> **INFORMATION SHOWN**:
★ ★ ★ ★

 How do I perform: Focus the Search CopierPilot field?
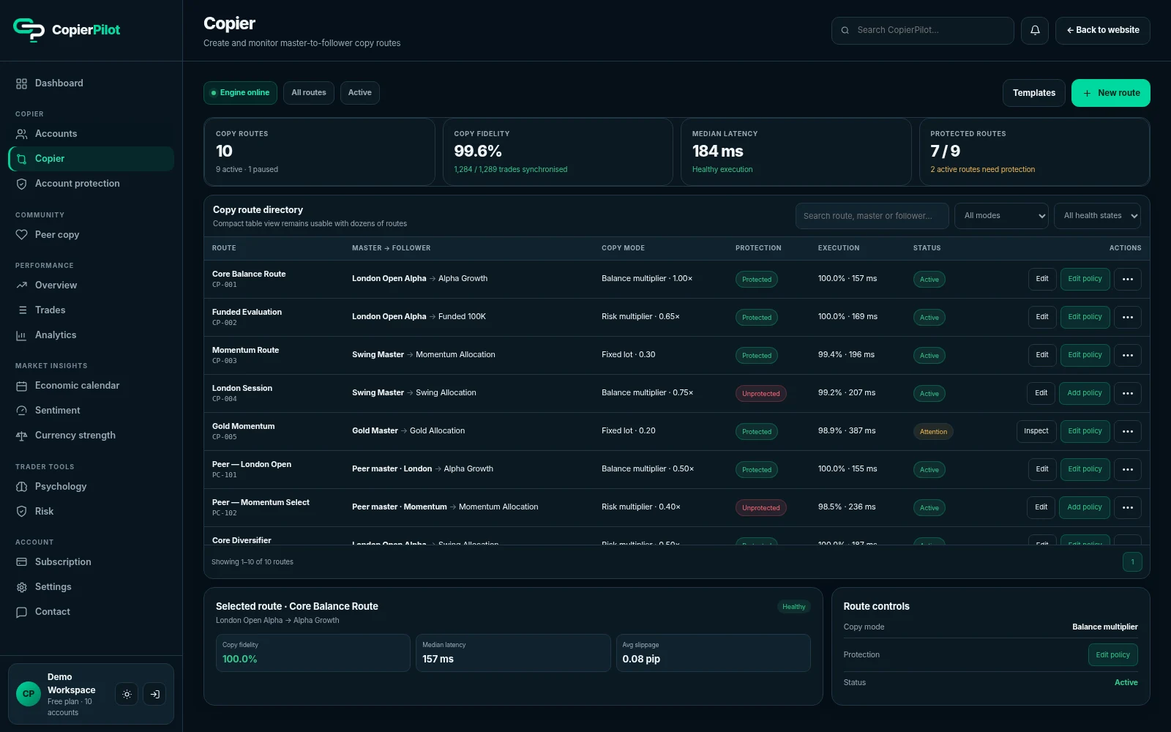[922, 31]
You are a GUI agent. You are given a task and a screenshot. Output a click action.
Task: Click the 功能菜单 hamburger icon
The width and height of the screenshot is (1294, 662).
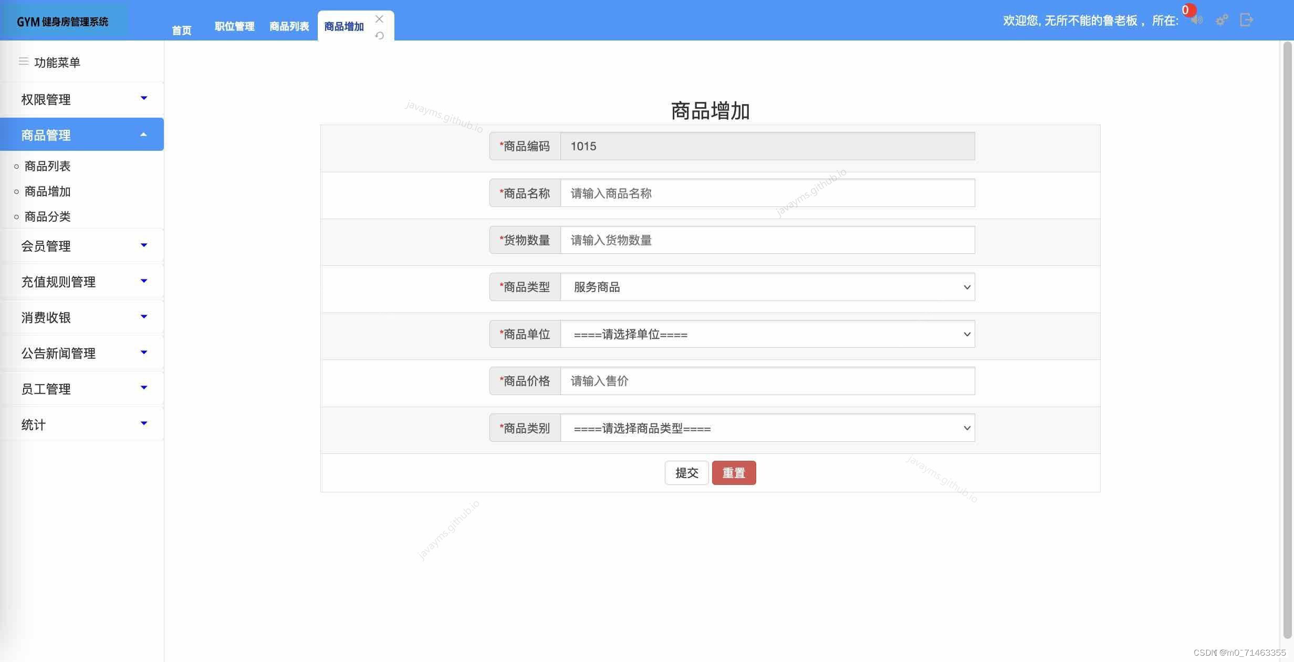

★ ★ ★ ★

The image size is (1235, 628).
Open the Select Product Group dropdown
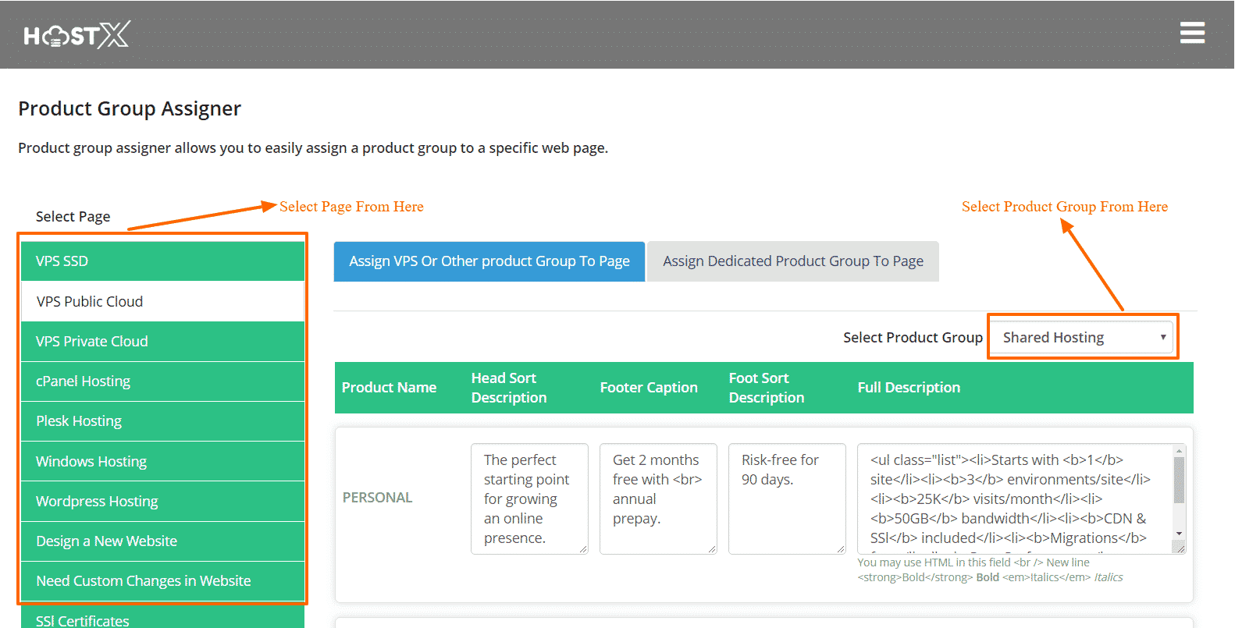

★ ★ ★ ★

> **DIRECTIVE**:
Can you rewrite the items starting with the line with "How do I perform: Focus" and going on through the line with "The width and", changing "hamburger icon" to "menu icon" and leaving everything else as it is? Leave the pictures out of your answer.

> **OUTPUT FOR THIS EXERCISE**:
 How do I perform: Focus the Search CopierPilot field?
[922, 31]
You are a GUI agent. You are given a task and a screenshot. Output a click action.
Task: Click the 功能菜单 menu icon
The width and height of the screenshot is (1294, 662).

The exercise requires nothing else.